Work to be completed =
When a line in the data below includes "Given", count it; then give only the total.

Collected data:
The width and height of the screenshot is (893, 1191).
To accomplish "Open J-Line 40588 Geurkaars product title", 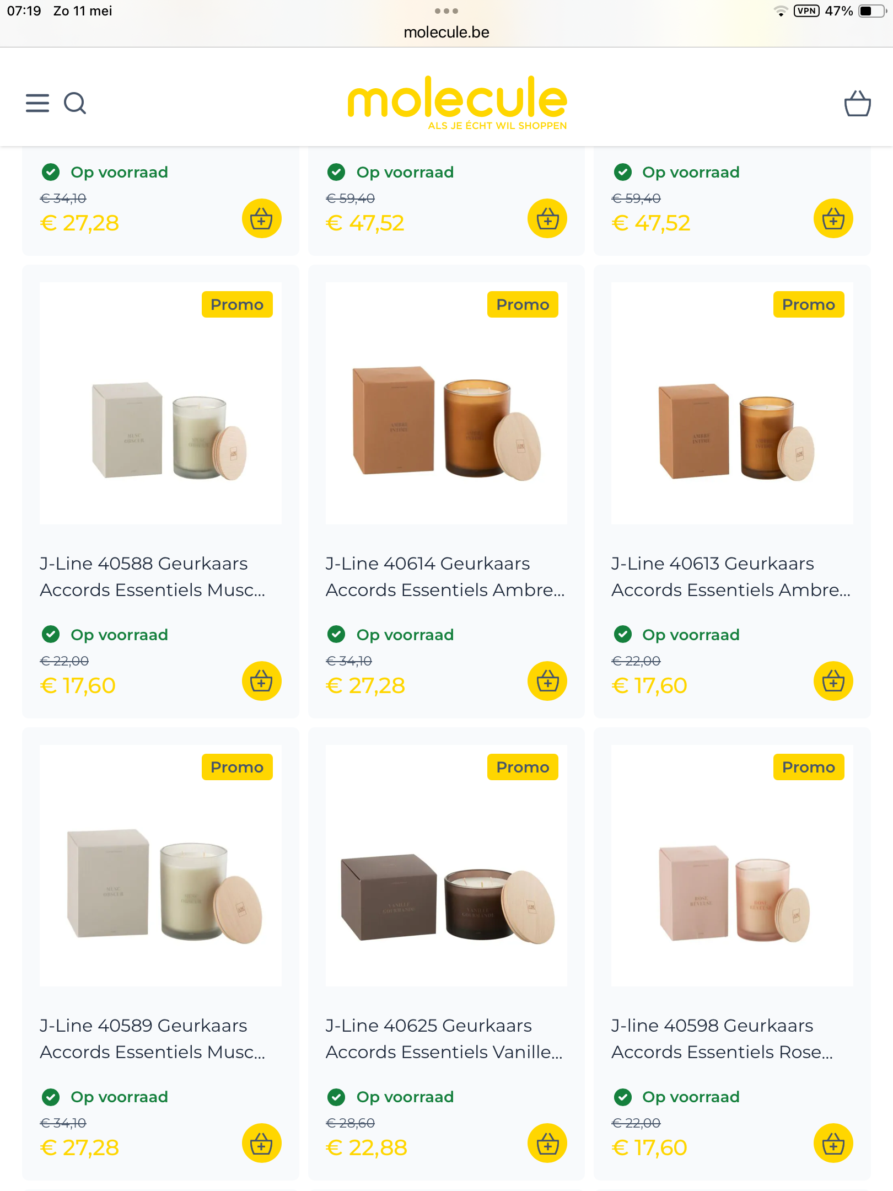I will point(153,576).
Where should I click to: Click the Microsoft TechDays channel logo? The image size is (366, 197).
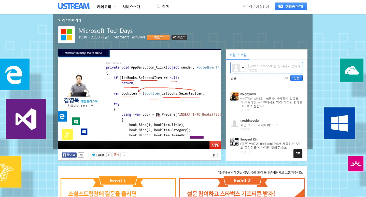[x=66, y=35]
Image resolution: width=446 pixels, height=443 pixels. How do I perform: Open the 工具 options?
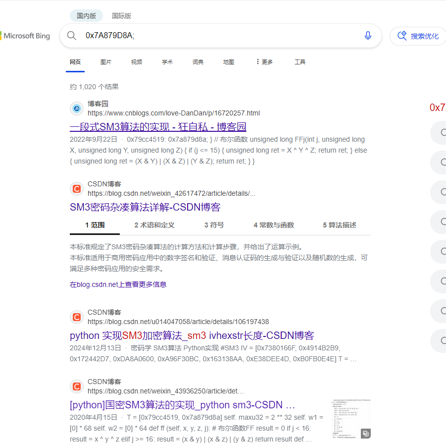tap(300, 62)
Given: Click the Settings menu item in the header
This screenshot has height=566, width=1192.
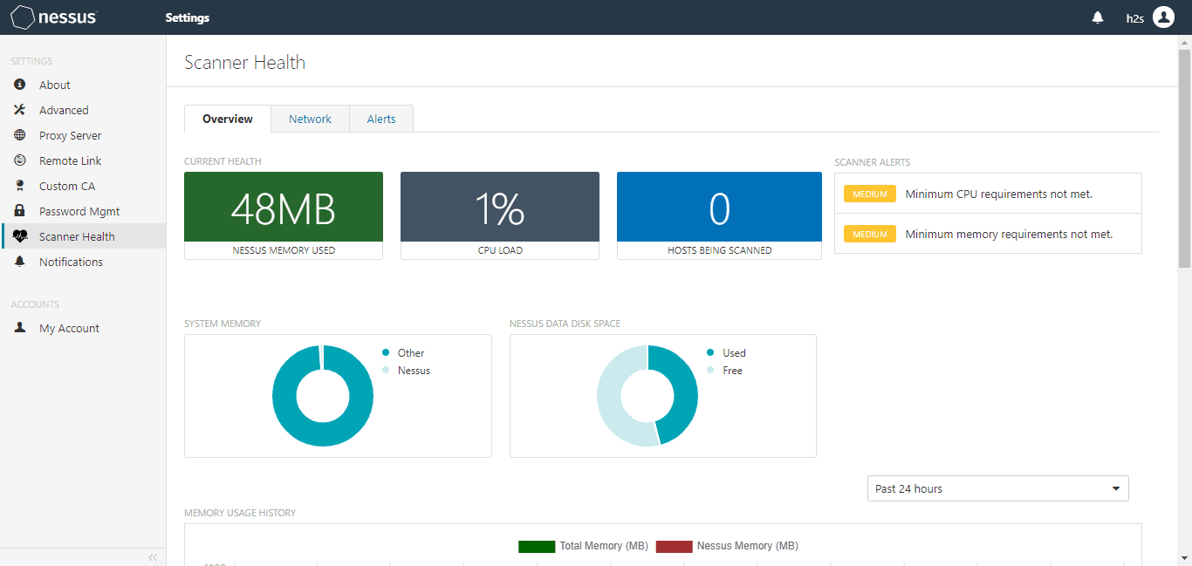Looking at the screenshot, I should pos(187,17).
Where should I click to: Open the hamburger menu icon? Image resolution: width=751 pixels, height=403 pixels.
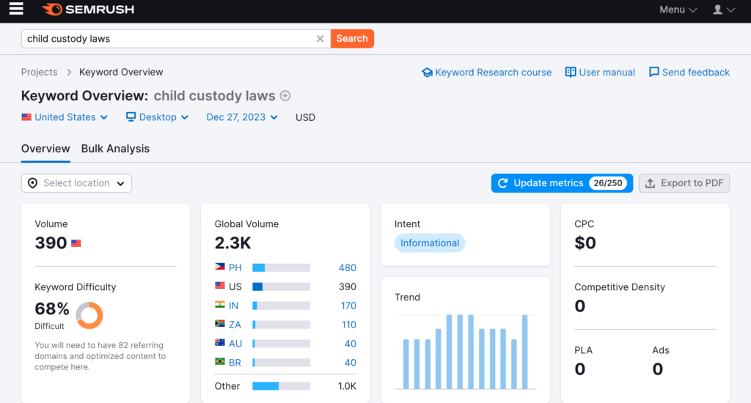(15, 10)
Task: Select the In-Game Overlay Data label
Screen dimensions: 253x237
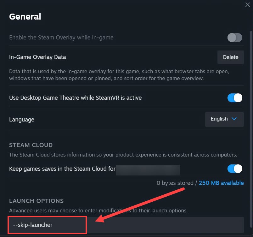Action: pyautogui.click(x=37, y=57)
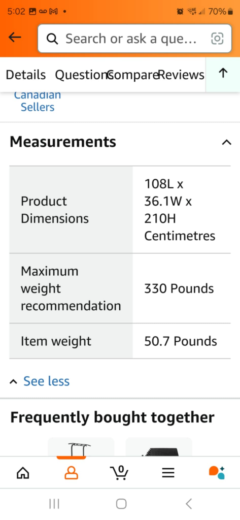Open the account profile icon

pyautogui.click(x=71, y=473)
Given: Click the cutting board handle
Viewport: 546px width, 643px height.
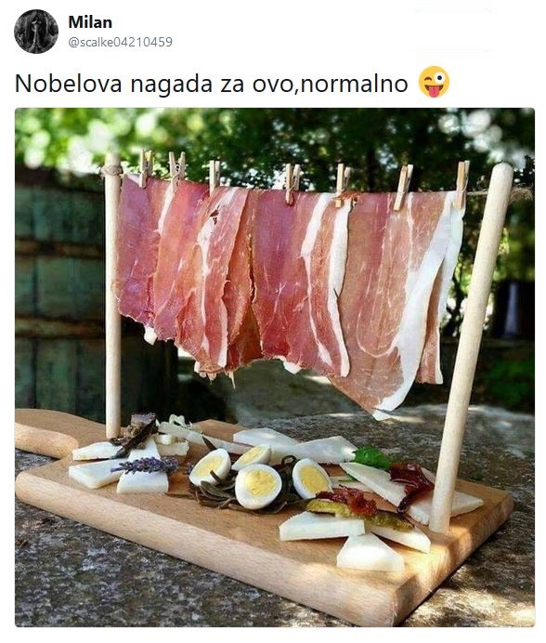Looking at the screenshot, I should click(46, 433).
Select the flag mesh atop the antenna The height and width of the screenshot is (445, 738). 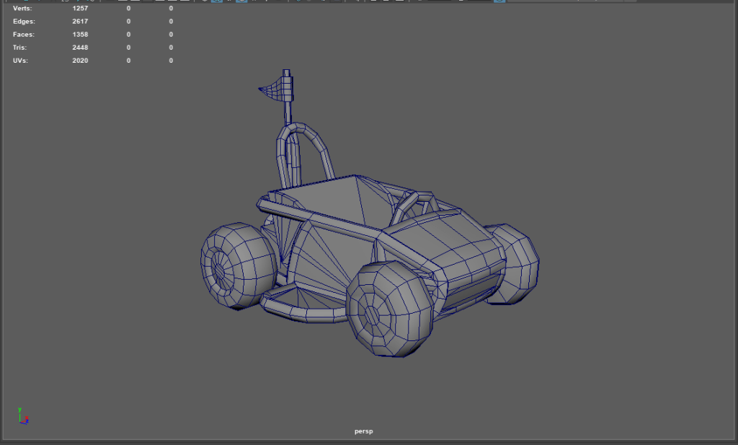[273, 90]
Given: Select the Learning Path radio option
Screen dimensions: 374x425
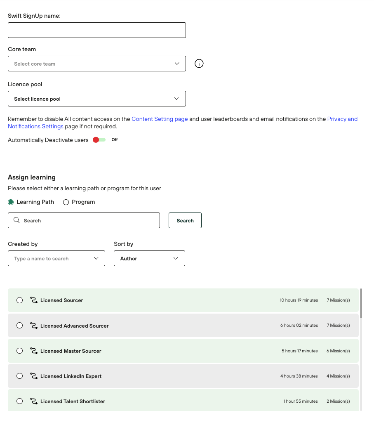Looking at the screenshot, I should click(11, 202).
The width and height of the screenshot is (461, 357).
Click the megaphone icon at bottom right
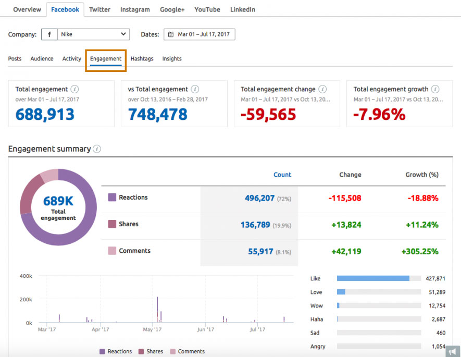453,351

Exercise result =
3